_Entries on where targets appear_:

────────────────────

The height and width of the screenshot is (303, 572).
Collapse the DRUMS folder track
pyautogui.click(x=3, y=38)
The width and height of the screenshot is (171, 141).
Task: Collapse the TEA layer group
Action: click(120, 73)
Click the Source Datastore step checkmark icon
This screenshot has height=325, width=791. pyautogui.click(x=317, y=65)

────────────────────

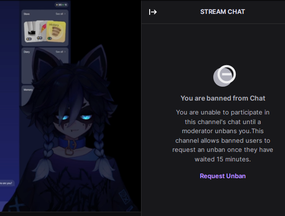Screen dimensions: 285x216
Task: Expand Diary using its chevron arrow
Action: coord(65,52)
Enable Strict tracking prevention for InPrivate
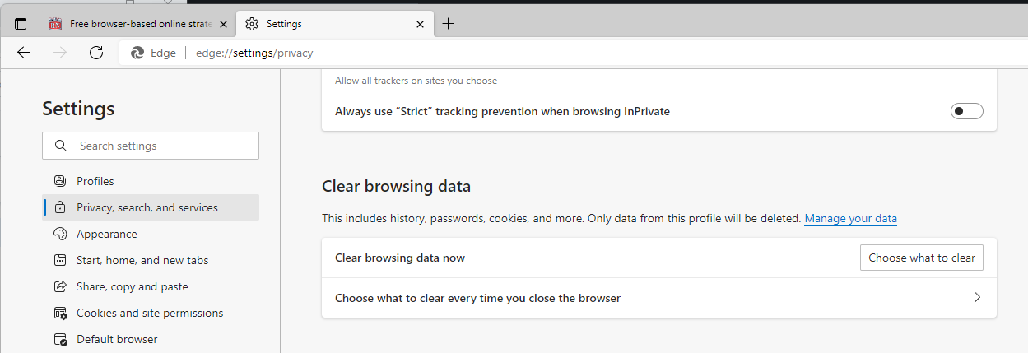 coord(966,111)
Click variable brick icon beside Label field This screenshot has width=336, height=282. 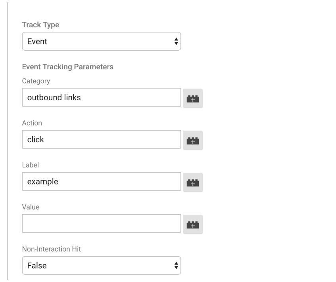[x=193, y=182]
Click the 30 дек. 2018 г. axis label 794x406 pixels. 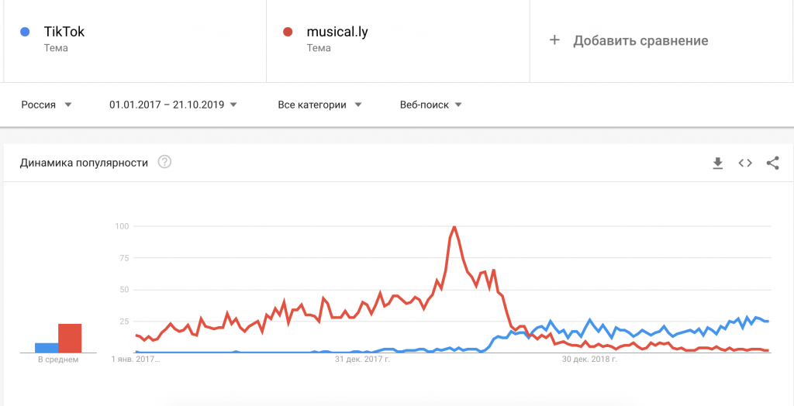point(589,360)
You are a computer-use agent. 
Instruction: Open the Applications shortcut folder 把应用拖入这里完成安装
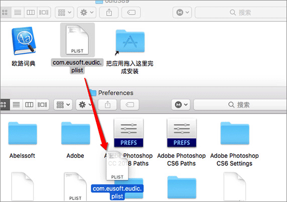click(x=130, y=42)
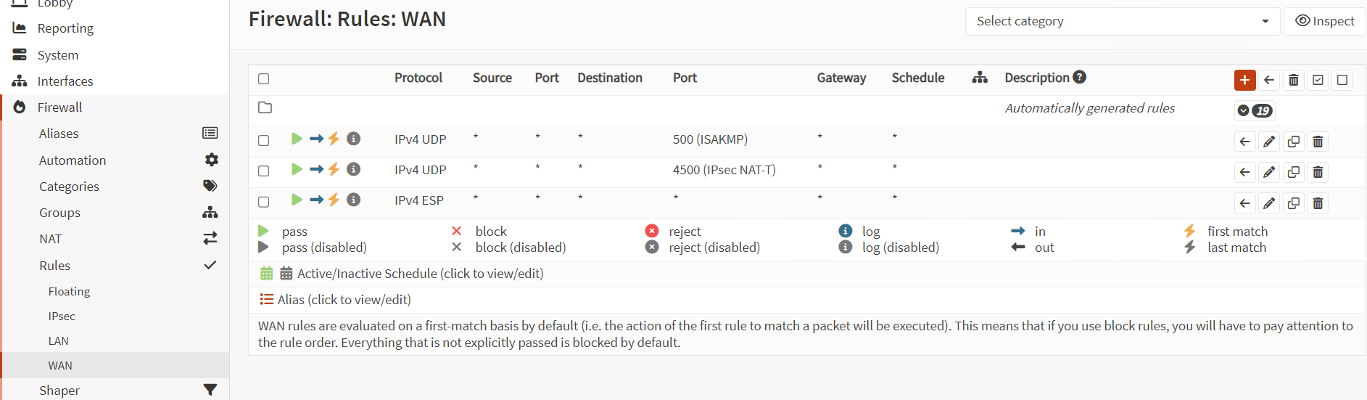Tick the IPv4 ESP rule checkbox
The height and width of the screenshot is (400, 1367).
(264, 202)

────────────────────

_INSTRUCTIONS TO FOLLOW_: Rewrite the stretch from the line containing "Click the Source" through the line containing "This screenshot has height=325, width=791." as a numbered list, omitting any blank lines.

_RIGHT ANSWER_:
1. Click the Source Datastore step checkmark icon
2. This screenshot has height=325, width=791. pyautogui.click(x=317, y=65)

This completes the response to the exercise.